Please repeat, exactly as they stand, the line containing "This screenshot has height=527, width=913." and the lines after it through the final line of the listing below, minus pictures.

───── Data in this exercise ─────

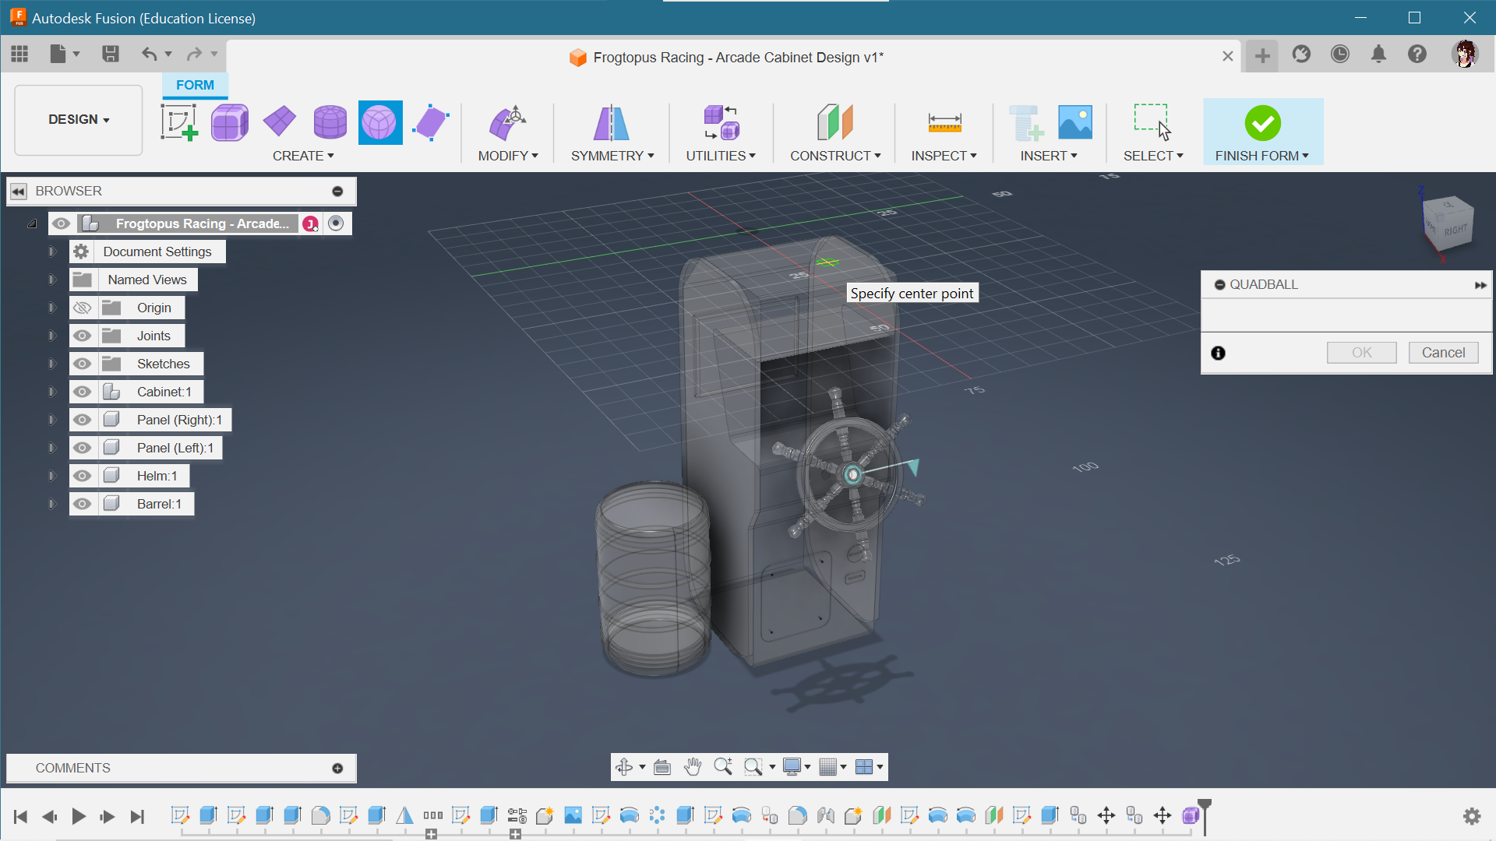Screen dimensions: 1496x841
Task: Expand the Origin folder in browser
Action: [x=51, y=307]
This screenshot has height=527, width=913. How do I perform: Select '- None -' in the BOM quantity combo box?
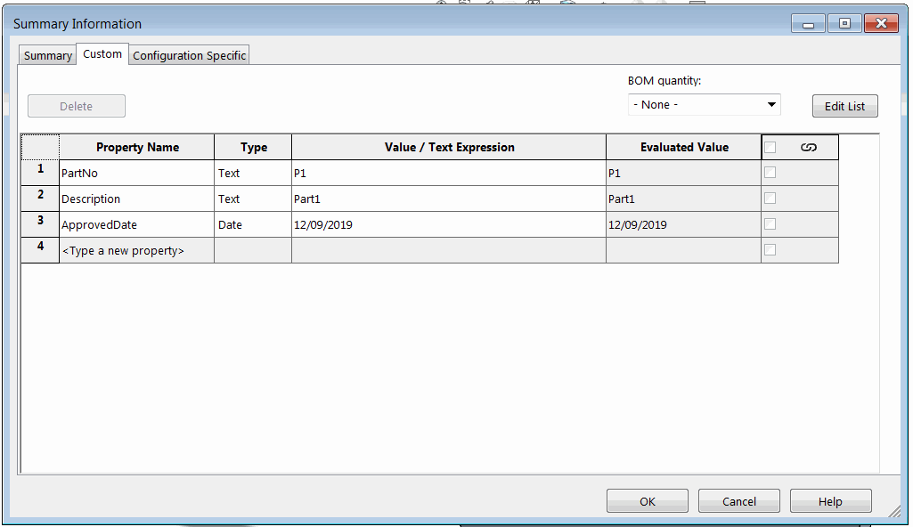click(x=695, y=103)
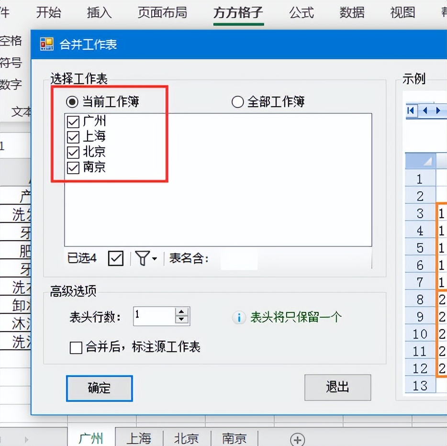Click the left navigation arrow in 示例 preview
This screenshot has height=446, width=447.
tap(424, 111)
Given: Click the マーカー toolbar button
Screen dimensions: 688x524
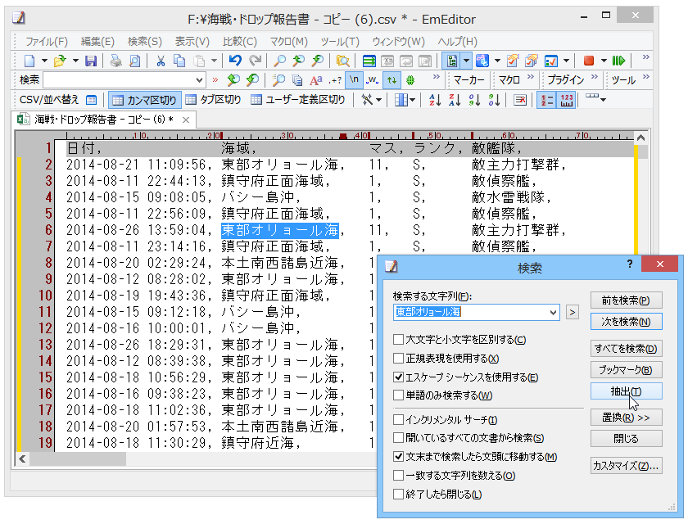Looking at the screenshot, I should pyautogui.click(x=468, y=79).
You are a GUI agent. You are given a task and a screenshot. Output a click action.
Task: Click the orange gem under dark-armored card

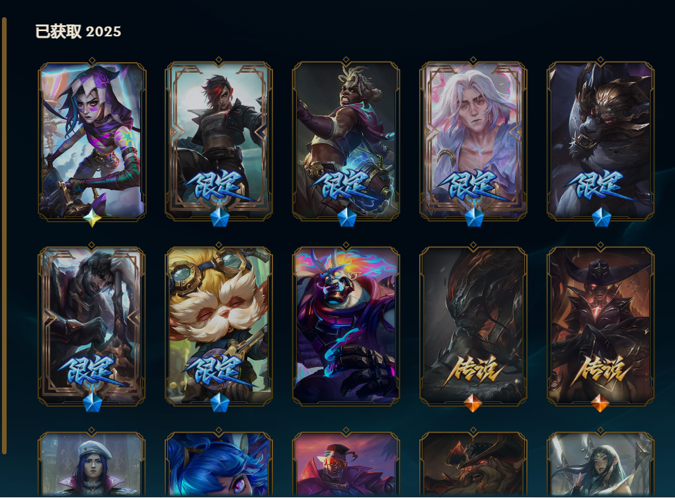coord(473,403)
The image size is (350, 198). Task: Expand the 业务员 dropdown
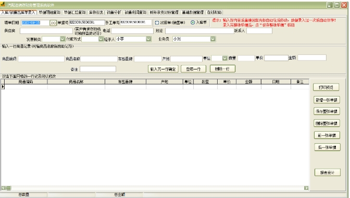point(213,39)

─────

Result of the task:
This screenshot has height=527, width=913. How do I perform: Select '- None -' in the BOM quantity combo box?
click(x=695, y=103)
Click the left navigation arrow in 示例 preview
This screenshot has height=446, width=447.
tap(424, 111)
Given: Click the マーカー toolbar button
Screen dimensions: 688x524
Looking at the screenshot, I should pyautogui.click(x=468, y=79).
You are a GUI agent. You are given a task and a screenshot. Output a click action.
Task: Click the orange gem under dark-armored card

coord(473,403)
The image size is (350, 198). Task: Expand the 业务员 dropdown
point(213,39)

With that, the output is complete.